Énoncé 1: Recopiez à l'identique toutes les lignes de la liste, depuis celle qui contient « How do I perform: Take » jusqu'à la fin de la liste, ces deux bornes comprises. Omettez les images dans votre réponse.

Extrait proposé:
++++++++++++++++++++

Megiddo, de son côté, estime que même la simple possibilité d’une telle crise a normalisé des tactiques qui restaient autrefois à la marge – comme le refus de faire le service militaire, un devoir considéré comme sacro-saint dans une grande partie de la société israélienne.
Le ministre de la Défense, Yoav Gallant, aurait averti que les refus massifs à servir pourraient le décider à démissionner de son poste. Mardi, un groupe de réservistes de l’armée a indiqué qu’il prévoyait de recruter des dizaines de milliers d’autres réservistes qui, comme eux, s’engageront à ne plus faire leur devoir militaire si la législation doit être approuvée.

++++++++++++++++++++

Énoncé 2: Prolongez l'extrait sur les refus de servir dans l'armée israélienne en reprenant après sa dernière phrase.

Données:
++++++++++++++++++++

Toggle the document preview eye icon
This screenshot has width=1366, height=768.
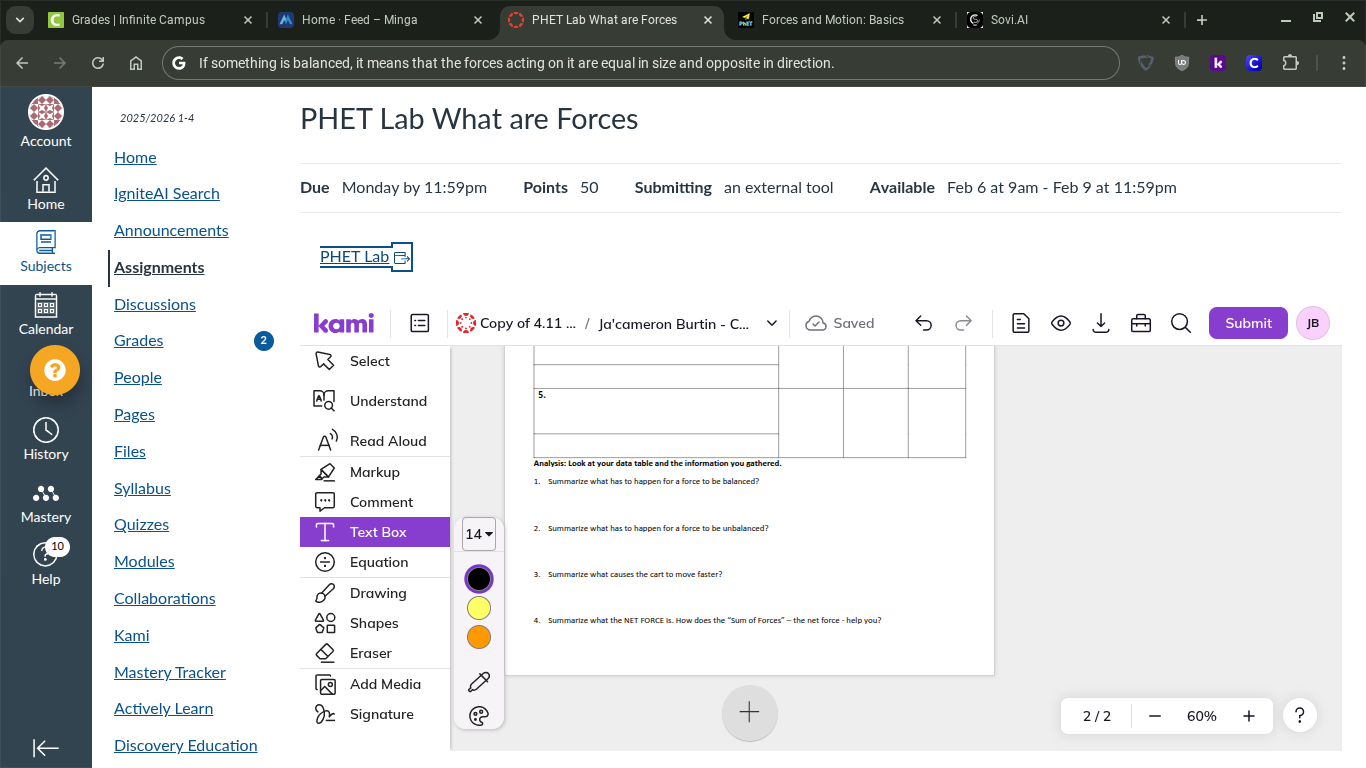1061,323
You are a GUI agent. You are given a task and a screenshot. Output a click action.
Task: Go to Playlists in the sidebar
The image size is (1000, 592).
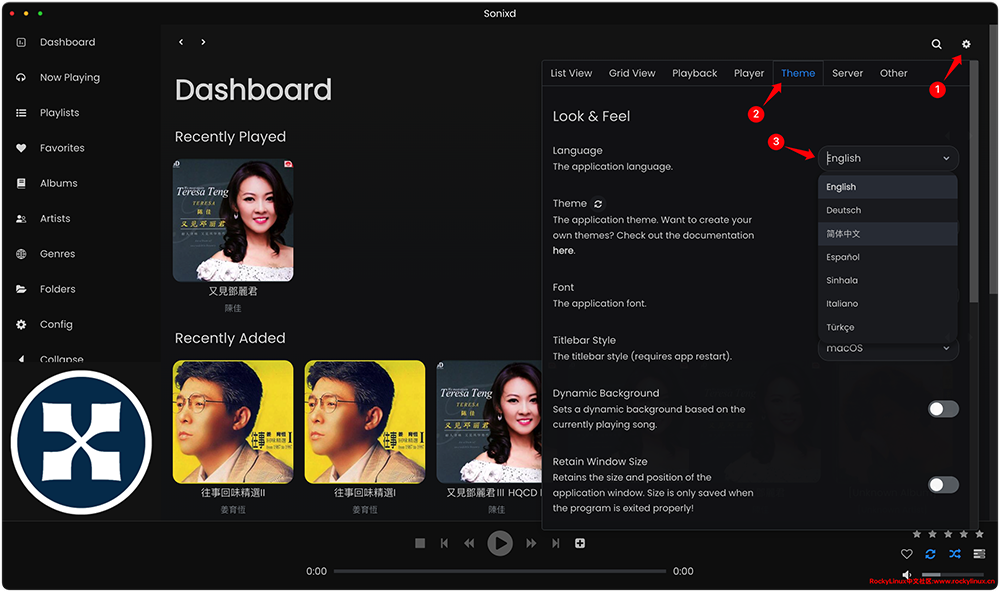click(59, 113)
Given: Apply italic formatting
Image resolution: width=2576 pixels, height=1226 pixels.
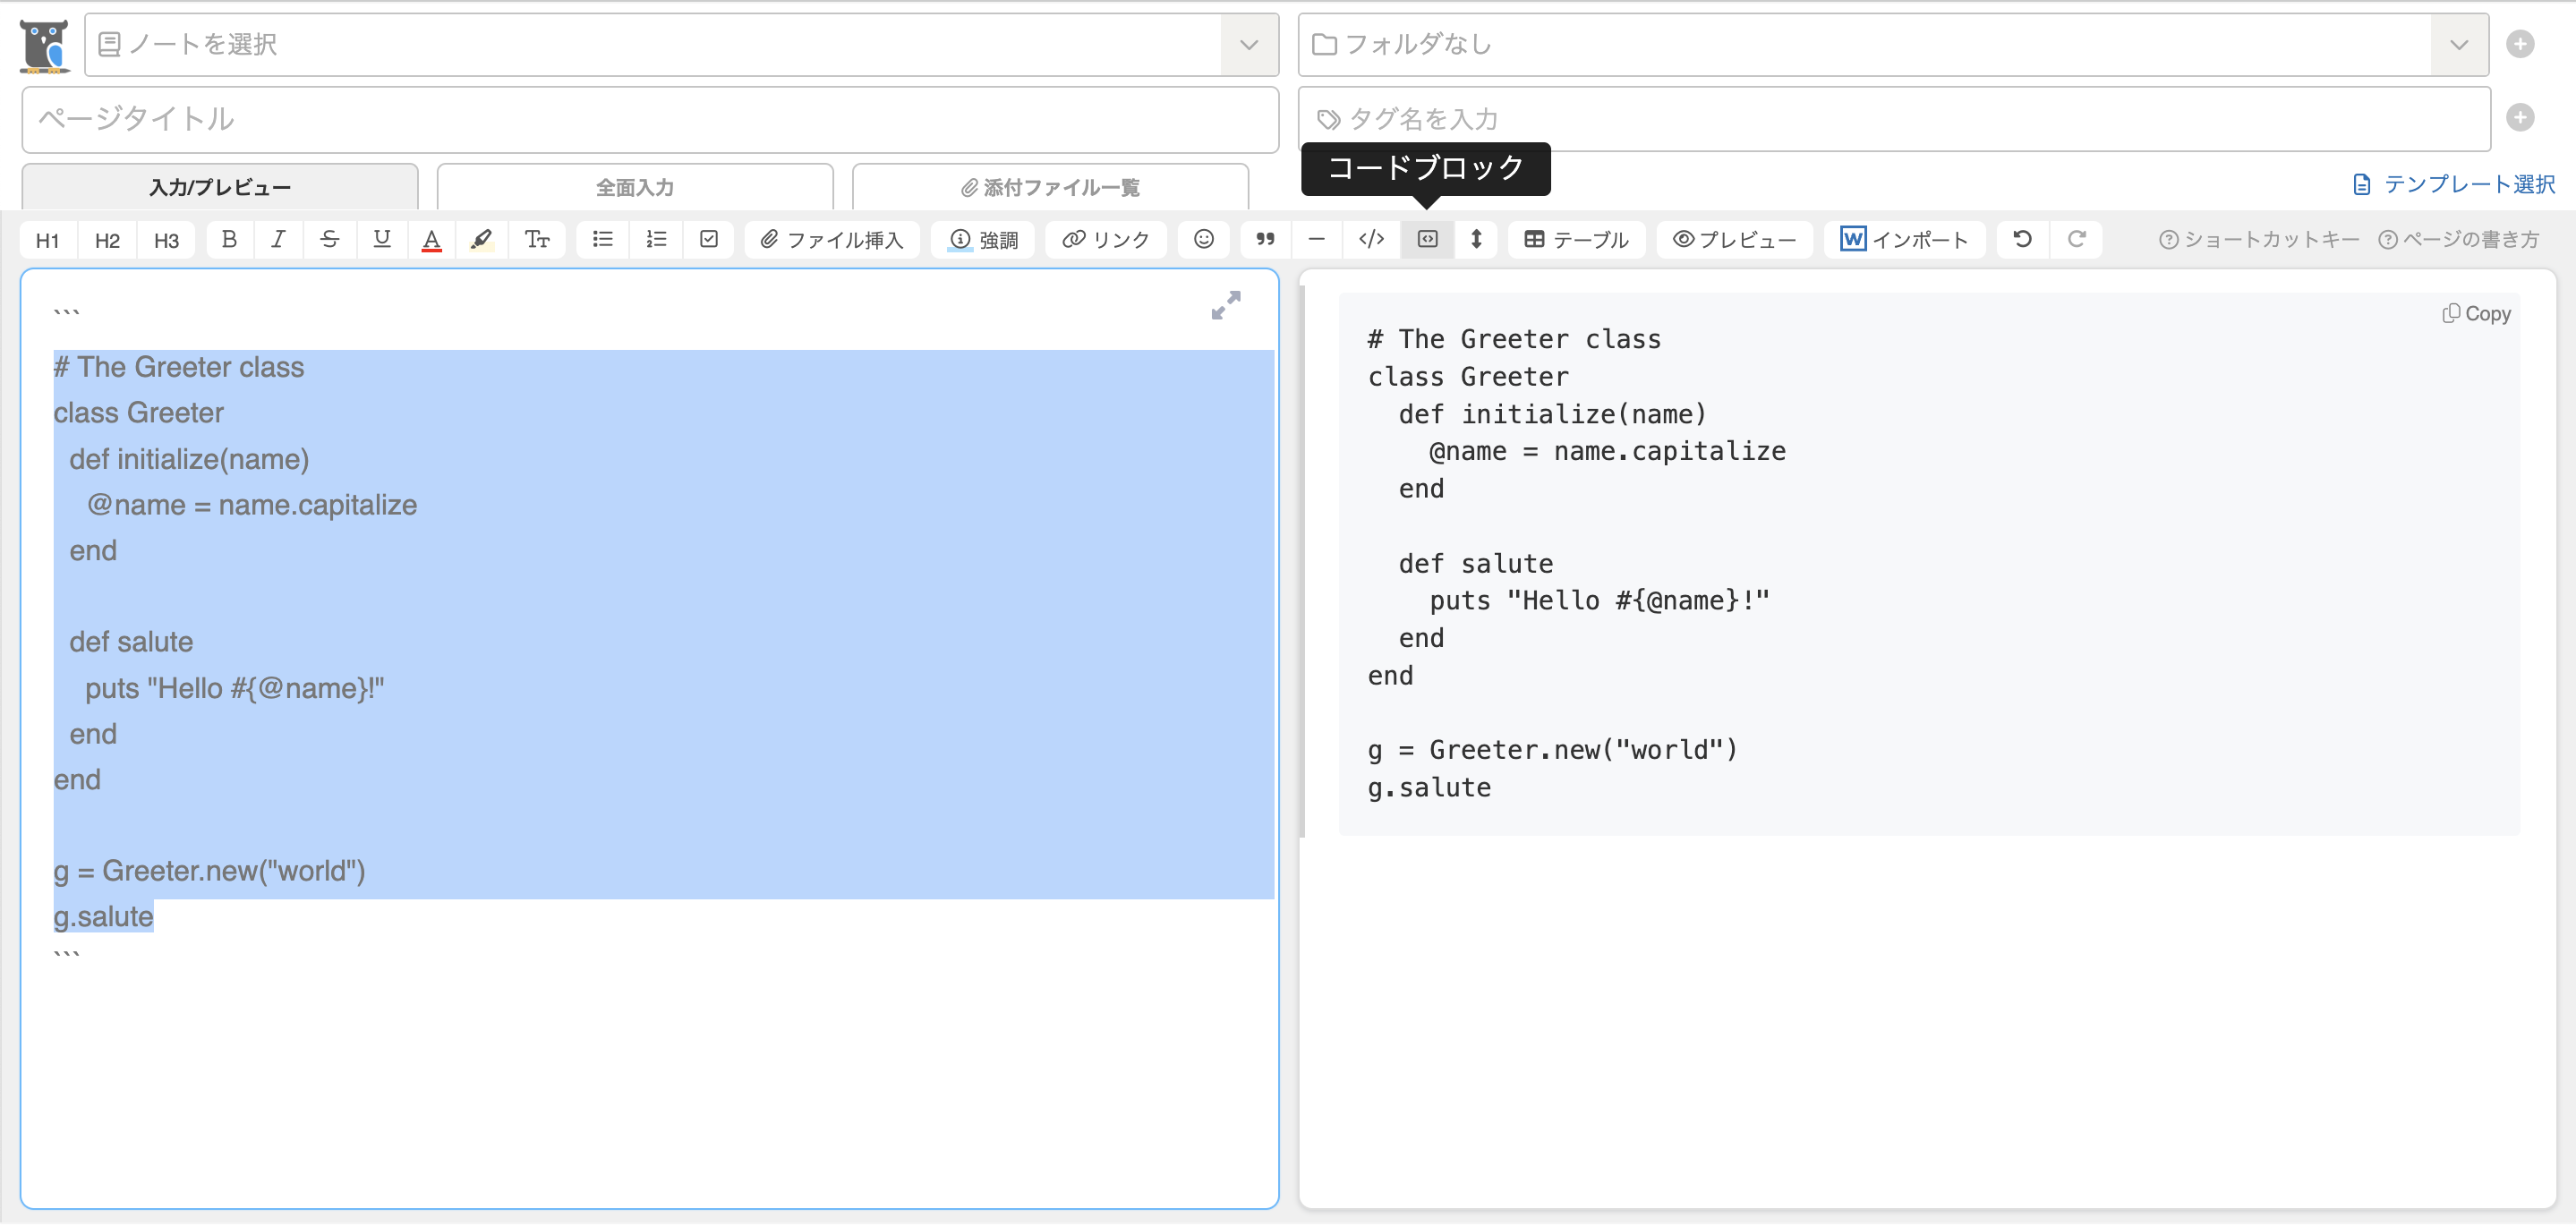Looking at the screenshot, I should (279, 239).
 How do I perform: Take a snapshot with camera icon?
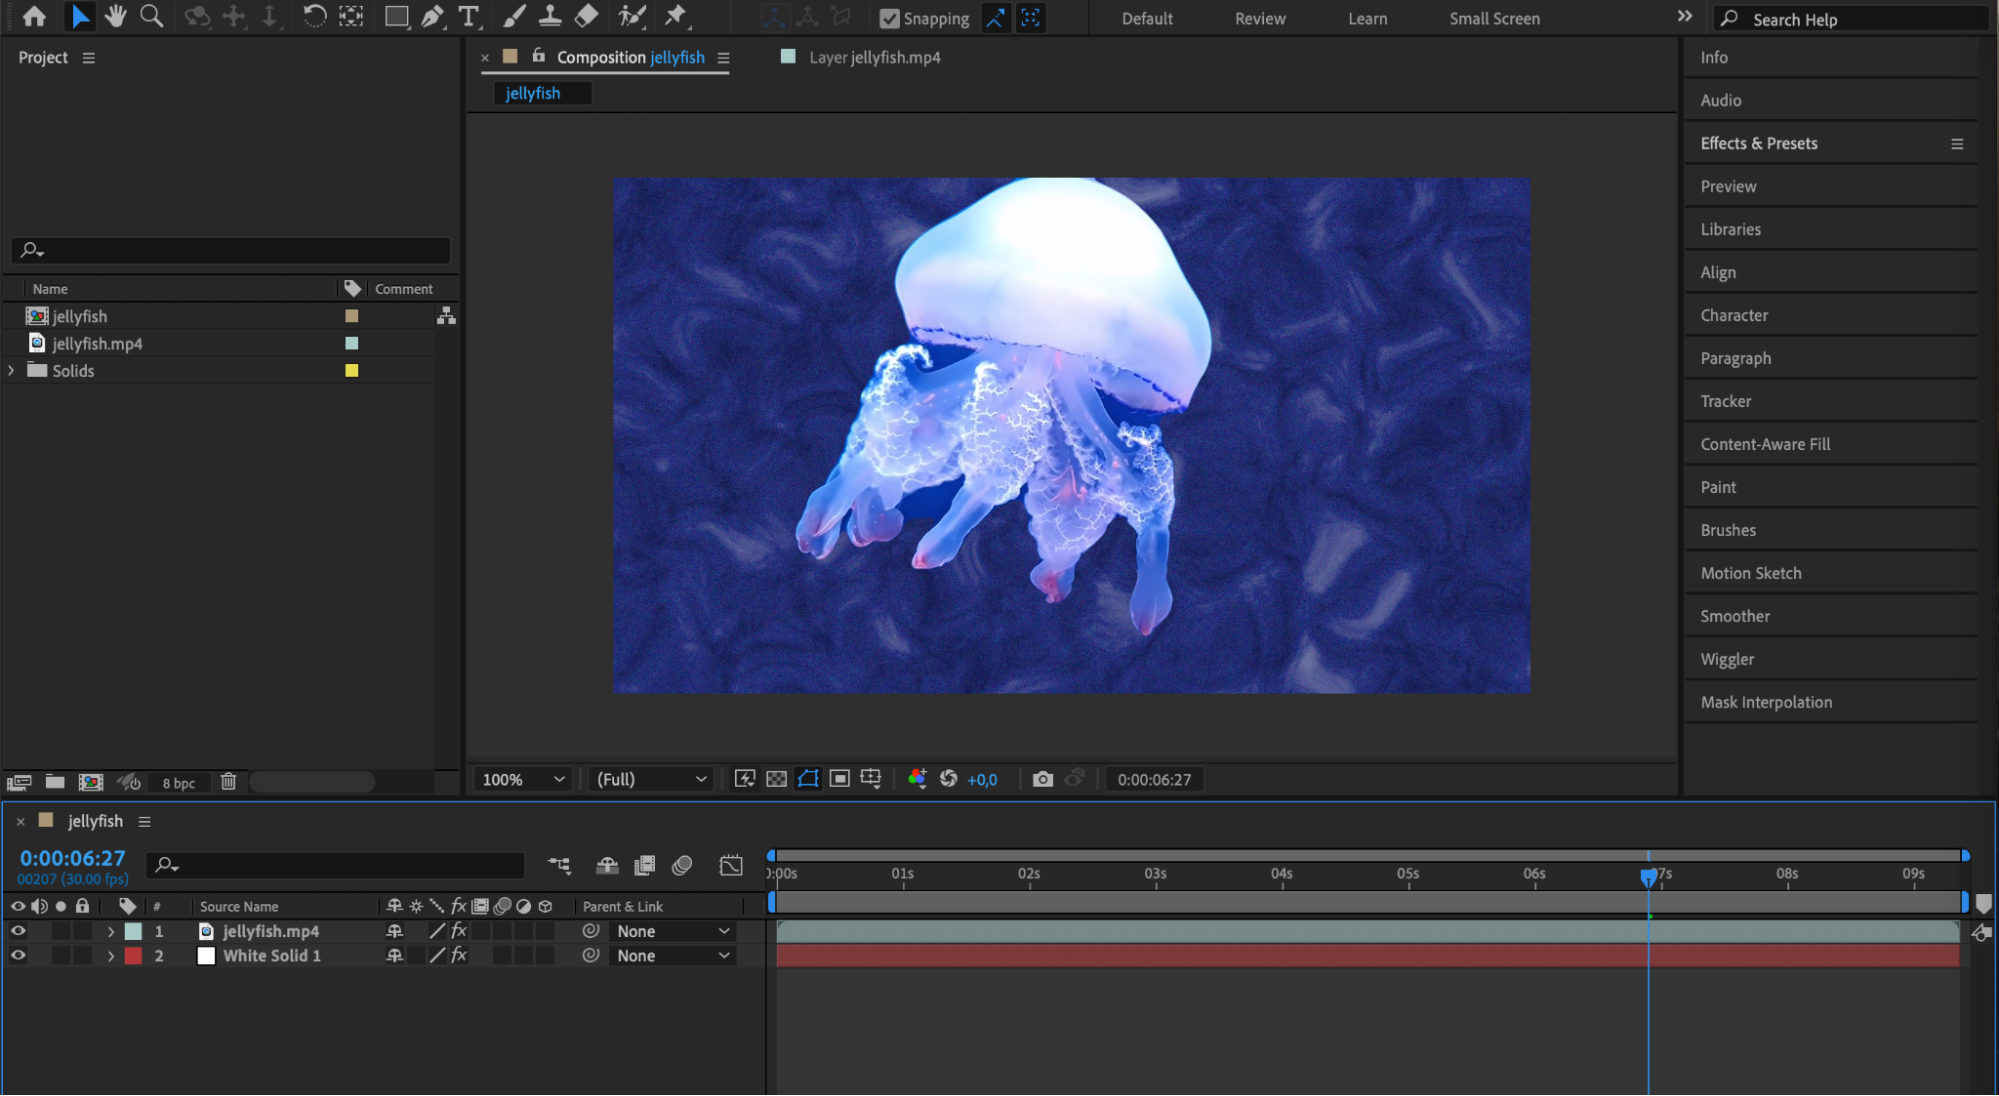point(1042,779)
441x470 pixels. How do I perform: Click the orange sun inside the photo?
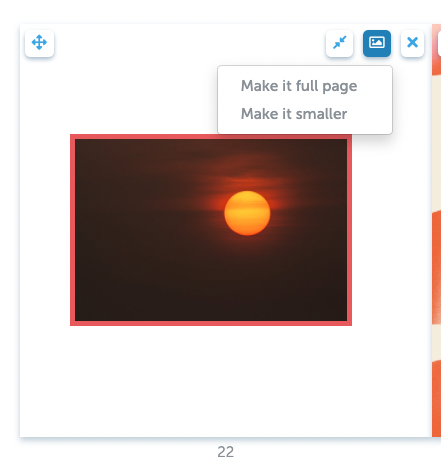[247, 213]
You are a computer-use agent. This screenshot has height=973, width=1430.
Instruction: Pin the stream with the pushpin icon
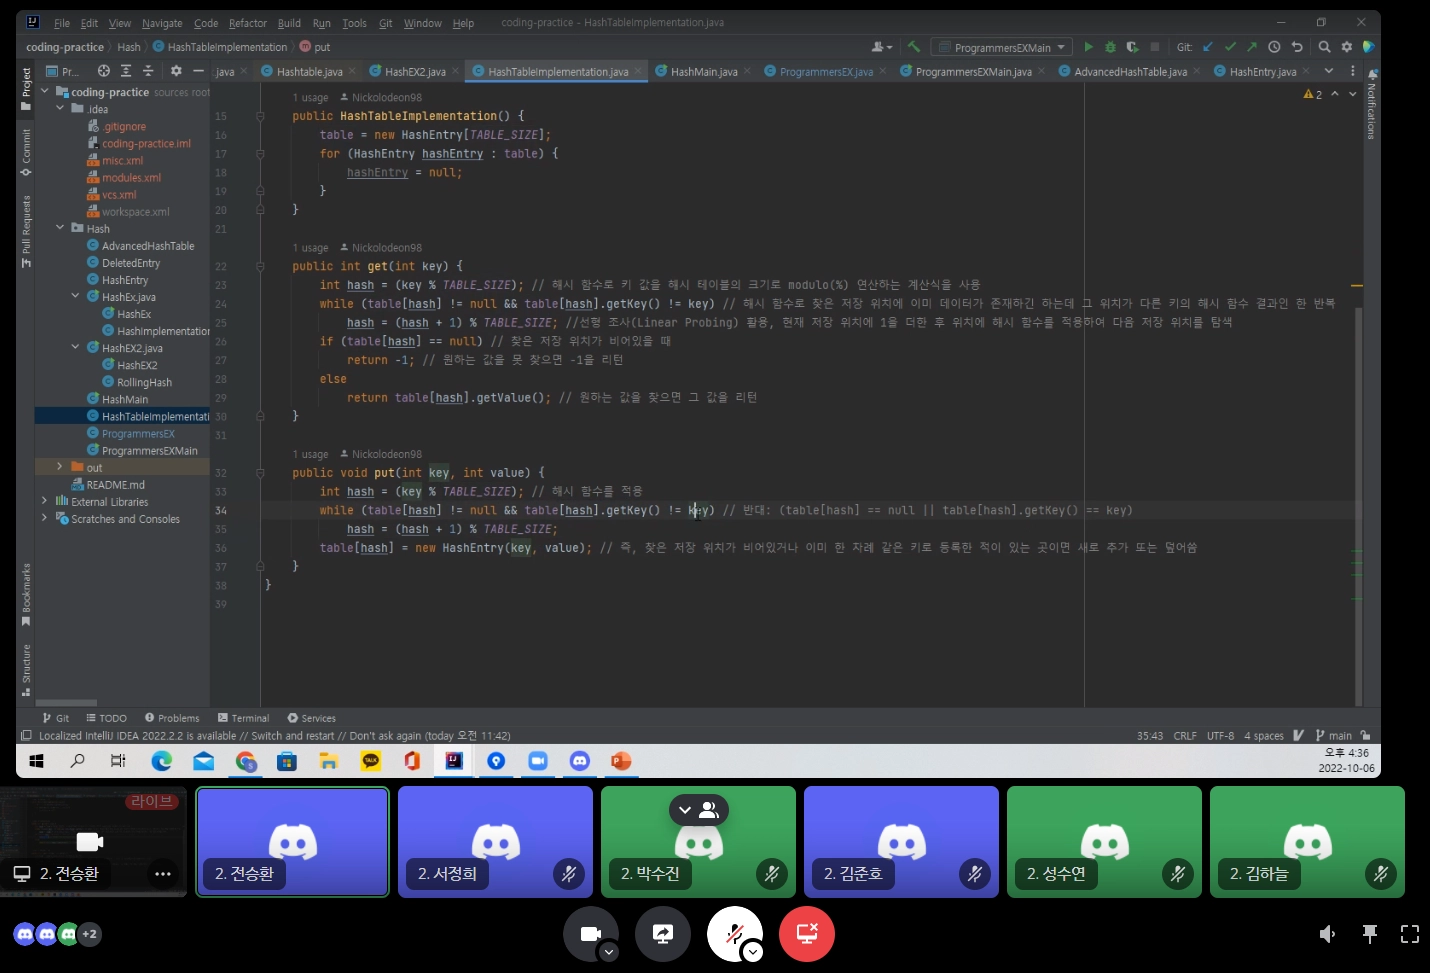tap(1369, 934)
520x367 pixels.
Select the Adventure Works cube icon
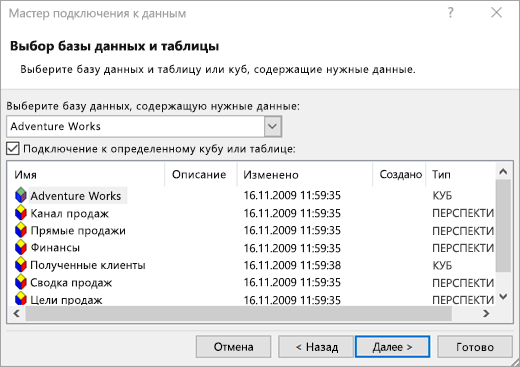(x=21, y=195)
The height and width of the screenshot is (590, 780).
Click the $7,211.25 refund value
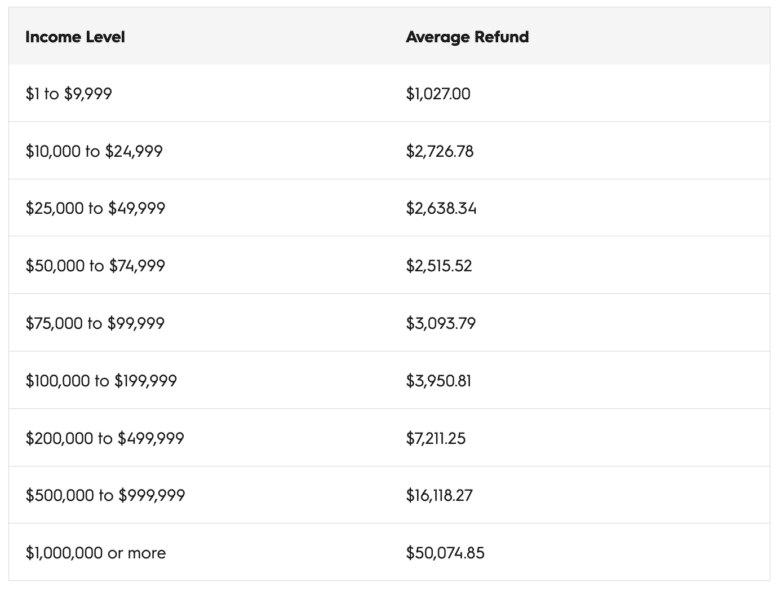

++++++++++++++++++++

Réponse rédigée 1:
 How do I perform: Take a snapshot with camera icon?
point(1042,779)
441x470 pixels. How do I perform: Click the orange sun inside the photo?
[247, 213]
You are a computer-use agent. This screenshot has height=973, width=1430.
Instruction: Pin the stream with the pushpin icon
tap(1369, 934)
520x367 pixels.
Select the Adventure Works cube icon
(x=21, y=195)
The height and width of the screenshot is (590, 780).
Click the $7,211.25 refund value

Réponse rédigée 2:
« Les gens qui refusent le service étaient considérés, dans le public israélien, comme une minorité très extrême alors qu’aujourd’hui, il est ordinaire de dire que les Israéliens n’accepteront pas de servir dans une armée qui serait placée sous les ordres d’une dictature », explique Megiddo. « Il est incroyable de voir combien ce genre de propos est devenu ordinaire dorénavant, ce qui aura un impact à long-terme ».
Les partisans comme les adversaires de la législation à la Knesset considèrent comme une réelle possibilité la venue d’une crise constitutionnelle. La seule chose sur laquelle ils sont en désaccord, c’est sur la partie qui assumera, à leurs yeux, la responsabilité de cette crise – et partisans et opposants semblent faire monter les enchères, jurant, pour les uns, de désobéir aux décisions gouvernementales ou d’ignorer la Cour pour les autres.
« La situation en matière de sécurité est troublante », a déclaré l’ancien ministre de la Défense Benny Gantz, un opposant de Netanyahu, dans un discours prononcé la semaine dernière qui faisait référence aux violences croissantes entre Israéliens et Palestiniens, une allocution dans laquelle il a vivement recommandé à Netanyahu de mettre en pause le processus d’adoption des réformes judiciaires.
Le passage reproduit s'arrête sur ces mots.